Flavour of the Month: Superfood Salad
Full of goodness, high in protein and healthy fats, this versatile superfood salad combines tuna and kale with roasted sweet potato, drizzled with a delicious creamy tahini dressing and topped with a shake of hemp seeds (which can transform a regular salad into a superfood dish).
Better still, the elements of this salad can all be prepared ahead, as they will keep in the fridge for several days at least (as indicated), to enjoy through the week with several tasty variations.
Superfood Tuna Salad Recipe
Prep time: 15 minutes
Cooking time: 30 minutes
1 tin of tuna, drained (approx. 150g)
2 tbsp hemp seeds
Sea salt & black pepper
1 large sweet potato (skin on) cut into cubes
1tbsp olive oil
Sea salt & black pepper
4 tbsp tahini (sesame seed paste)
Juice of 1 medium lemon (approx. 2 tbsp)
1 pinch of sea salt
Water (for thinning the consistency – about 4tbsp)
- Preheat oven to 200°C.
- On a baking tray, toss sweet potatoes with oil and season with salt and pepper.
- Roast for about 30 minutes until tender and golden brown, tossing halfway through to ensure even baking.
Cooked sweet potatoes will last up to 5 days in the fridge.
- Meanwhile, rinse the quinoa under cold water (to remove excess starch), then add to a saucepan and cover with water.
- Bring to the boil, then reduce to a simmer for 15 mins.
- Drain, and set aside to cool slightly. Fluff the quinoa with a fork before adding to the salad.
You can keep cooked quinoa in the fridge for up to a week.
While the other ingredients are cooking, make the dressing and prep your kale.

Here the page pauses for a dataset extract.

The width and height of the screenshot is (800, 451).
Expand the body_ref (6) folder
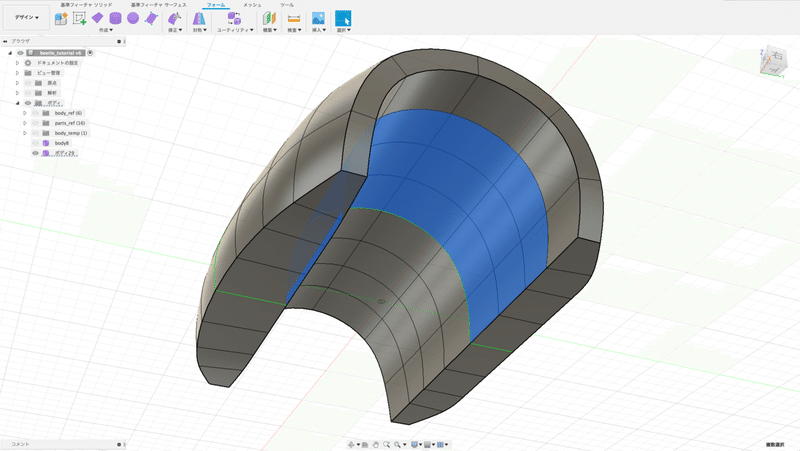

- In a small bowl, whisk together tahini, lemon juice and salt. (Tahini will thicken as you whisk).
- Then whisk in water a little at a time, until the dressing reaches your preferred consistency.
Leftover dressing will keep in the fridge up to a week.
Massage your kale!
To make kale leaves soft and silky for salads, they need a quick massage! Might sound ridiculous, but it’s worth it!
Remove tough centre stems from the leaves, then roughly tear or chop the kale into bite-sized pieces. Put it in a large bowl, drizzle in a little olive oil or lemon juice, then massage the kale with your hands for a couple of minutes. (It will darken in colour, tenderise and taste far better!)
Kale makes the perfect prep ahead leaves for salad and sandwiches, as it will stay fresh in the fridge for up to a week (without wilting like other greenery).
Photo: Minimalist Baker
Assemble your salad with the kale, quinoa, roasted sweet potato, topped with the tuna. Drizzle over the dressing and sprinkle the hemp seeds on top.
- Use fresh tuna steaks instead of tinned – delicious and super quick to cook.
Brush 2 tuna steaks (approx. 140g each) with olive oil, and season with salt and pepper. Place in a hot frying pan and cook for just 1 minute on each side. Set aside to cool, then cut into chunks and add to salad.
- Swap tuna for cooked chicken.
If you roast a chicken at the weekend, you can use it throughout the week for salads, sandwiches and other meals.
- Flavour the tahini dressing (particularly good with chicken):
For a sweeter dressing, add 1-2 tbsp maple syrup.
OR add a touch of spice with a crushed garlic clove.
- Add a generous dollop of hummus instead of the tahini dressing.
- Optional extras – throw in a handful of olives, halved cherry tomatoes, toasted nuts and seeds, cress, cucumber or avocado chunks.